A moralidade da clonagem é debatida há bastante tempo. Nós temos o direito de criar uma cópia de um ser vivo, especialmente considerando a dor e o sofrimento envolvidos no processo? Para produzir um único clone, pode ser necessário implantar mais de dez embriões [veja quadro abaixo].

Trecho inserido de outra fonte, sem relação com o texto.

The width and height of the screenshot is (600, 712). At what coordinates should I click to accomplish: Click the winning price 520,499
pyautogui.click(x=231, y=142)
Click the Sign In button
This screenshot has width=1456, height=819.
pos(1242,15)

A mãe que atua como barriga de aluguel é tratada com hormônios que, a longo prazo, podem ser perigosos. E muitos dos fetos são abortados, nascem mortos ou deformados. Quando um cachorro foi clonado pela primeira vez, em 2005, foi preciso usar mais de mil embriões, implantados em mais de cem cadelas. “A história delas lembra a série O Conto da Aia”*, diz Jessica Pierce, expert em ética animal da Universidade do Colorado. “É uma versão canina.”
*Nessa série de TV, baseada em um livro da canadense Margaret Atwood, a humanidade se torna infértil – e as poucas mulheres que ainda conseguem engravidar são exploradas como máquinas reprodutoras pelo Estado.